▼

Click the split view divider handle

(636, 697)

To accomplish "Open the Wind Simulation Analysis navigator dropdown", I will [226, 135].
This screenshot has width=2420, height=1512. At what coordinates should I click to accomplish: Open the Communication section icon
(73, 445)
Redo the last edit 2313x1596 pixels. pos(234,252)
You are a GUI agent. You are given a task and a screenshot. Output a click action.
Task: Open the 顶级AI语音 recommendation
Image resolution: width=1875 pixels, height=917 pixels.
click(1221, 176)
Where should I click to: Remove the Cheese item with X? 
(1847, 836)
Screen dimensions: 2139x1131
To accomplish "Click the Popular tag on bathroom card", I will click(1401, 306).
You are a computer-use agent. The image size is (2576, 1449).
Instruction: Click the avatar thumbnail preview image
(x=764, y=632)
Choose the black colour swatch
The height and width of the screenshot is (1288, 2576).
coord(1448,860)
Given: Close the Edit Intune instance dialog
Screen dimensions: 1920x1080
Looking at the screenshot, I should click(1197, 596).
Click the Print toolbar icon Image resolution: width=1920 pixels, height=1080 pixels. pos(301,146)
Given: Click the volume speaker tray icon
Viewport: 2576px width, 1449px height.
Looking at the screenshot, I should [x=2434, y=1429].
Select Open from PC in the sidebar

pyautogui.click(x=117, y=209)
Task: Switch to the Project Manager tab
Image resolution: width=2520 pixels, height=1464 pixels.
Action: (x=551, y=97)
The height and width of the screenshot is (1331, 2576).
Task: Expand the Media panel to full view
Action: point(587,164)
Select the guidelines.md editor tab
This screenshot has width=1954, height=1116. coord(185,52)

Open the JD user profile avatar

▲

__Exercise brief__. Return a word-for-word copy of the lines above from the one holding "Image resolution: width=1875" through the one holding "Task: Switch to the Project Manager tab", with both of them included and nothing besides.

__Solution to this task__.
Image resolution: width=1875 pixels, height=917 pixels.
click(1221, 176)
Where should I click to: Remove the Cheese item with X? 
(1847, 836)
Screen dimensions: 2139x1131
To accomplish "Click the Popular tag on bathroom card", I will click(1401, 306).
You are a computer-use agent. The image size is (2576, 1449).
Instruction: Click the avatar thumbnail preview image
(x=764, y=632)
Choose the black colour swatch
The height and width of the screenshot is (1288, 2576).
coord(1448,860)
Given: Close the Edit Intune instance dialog
Screen dimensions: 1920x1080
Looking at the screenshot, I should click(1197, 596).
Click the Print toolbar icon Image resolution: width=1920 pixels, height=1080 pixels. pos(301,146)
Given: Click the volume speaker tray icon
Viewport: 2576px width, 1449px height.
Looking at the screenshot, I should [x=2434, y=1429].
Select Open from PC in the sidebar

pyautogui.click(x=117, y=209)
Task: Switch to the Project Manager tab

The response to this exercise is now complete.